- _WHAT IS EXPECTED_
Copy exactly, please, the lines of the data from its start through the line containing "Image resolution: width=1910".

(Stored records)
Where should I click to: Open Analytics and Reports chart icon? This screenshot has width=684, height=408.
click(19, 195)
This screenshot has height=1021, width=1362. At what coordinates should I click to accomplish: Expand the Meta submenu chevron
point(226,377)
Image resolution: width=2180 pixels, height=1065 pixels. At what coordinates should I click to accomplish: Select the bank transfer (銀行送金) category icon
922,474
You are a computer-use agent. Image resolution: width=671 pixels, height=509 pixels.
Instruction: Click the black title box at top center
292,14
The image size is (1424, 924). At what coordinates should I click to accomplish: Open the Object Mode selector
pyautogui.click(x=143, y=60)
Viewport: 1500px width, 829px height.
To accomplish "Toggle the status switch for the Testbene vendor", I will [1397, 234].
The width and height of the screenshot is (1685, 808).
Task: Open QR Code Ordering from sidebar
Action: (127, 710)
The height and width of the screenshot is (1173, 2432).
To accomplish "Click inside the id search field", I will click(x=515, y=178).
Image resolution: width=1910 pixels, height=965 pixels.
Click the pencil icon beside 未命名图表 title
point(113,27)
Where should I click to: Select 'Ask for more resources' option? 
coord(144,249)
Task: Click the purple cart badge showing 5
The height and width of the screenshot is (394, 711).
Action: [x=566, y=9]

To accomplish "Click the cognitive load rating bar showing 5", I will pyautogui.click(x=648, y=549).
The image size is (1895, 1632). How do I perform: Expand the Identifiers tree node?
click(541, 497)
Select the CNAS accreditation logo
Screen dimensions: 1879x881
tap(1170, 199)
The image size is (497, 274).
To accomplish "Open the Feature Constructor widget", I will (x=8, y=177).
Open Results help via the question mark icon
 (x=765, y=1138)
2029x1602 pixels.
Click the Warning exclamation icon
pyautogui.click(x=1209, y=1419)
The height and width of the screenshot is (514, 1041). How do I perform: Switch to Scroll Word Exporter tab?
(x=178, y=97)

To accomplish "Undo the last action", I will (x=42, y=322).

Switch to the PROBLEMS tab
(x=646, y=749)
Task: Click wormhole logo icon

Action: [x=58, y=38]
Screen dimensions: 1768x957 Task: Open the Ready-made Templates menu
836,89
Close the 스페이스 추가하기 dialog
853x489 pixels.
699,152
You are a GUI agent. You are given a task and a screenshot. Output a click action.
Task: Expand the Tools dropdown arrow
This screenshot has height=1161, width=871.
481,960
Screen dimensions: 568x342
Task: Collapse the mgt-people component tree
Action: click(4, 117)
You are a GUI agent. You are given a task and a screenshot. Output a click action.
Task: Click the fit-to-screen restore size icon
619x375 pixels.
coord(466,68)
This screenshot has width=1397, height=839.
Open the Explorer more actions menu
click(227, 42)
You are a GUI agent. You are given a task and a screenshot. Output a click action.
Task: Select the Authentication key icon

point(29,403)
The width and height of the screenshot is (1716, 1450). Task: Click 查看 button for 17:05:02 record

- _ANSWER BOX_
Where should I click to: Open Analytics and Reports chart icon? This screenshot has width=684, height=408.
click(19, 195)
This screenshot has height=1021, width=1362. At what coordinates should I click to accomplish: Expand the Meta submenu chevron
point(226,377)
Image resolution: width=2180 pixels, height=1065 pixels. At what coordinates should I click to accomplish: Select the bank transfer (銀行送金) category icon
922,474
You are a computer-use agent. Image resolution: width=671 pixels, height=509 pixels.
Instruction: Click the black title box at top center
292,14
The image size is (1424, 924). At what coordinates should I click to accomplish: Open the Object Mode selector
pyautogui.click(x=143, y=60)
Viewport: 1500px width, 829px height.
To accomplish "Toggle the status switch for the Testbene vendor", I will [1397, 234].
The width and height of the screenshot is (1685, 808).
Task: Open QR Code Ordering from sidebar
Action: (127, 710)
The height and width of the screenshot is (1173, 2432).
To accomplish "Click inside the id search field", I will click(x=515, y=178).
Image resolution: width=1910 pixels, height=965 pixels.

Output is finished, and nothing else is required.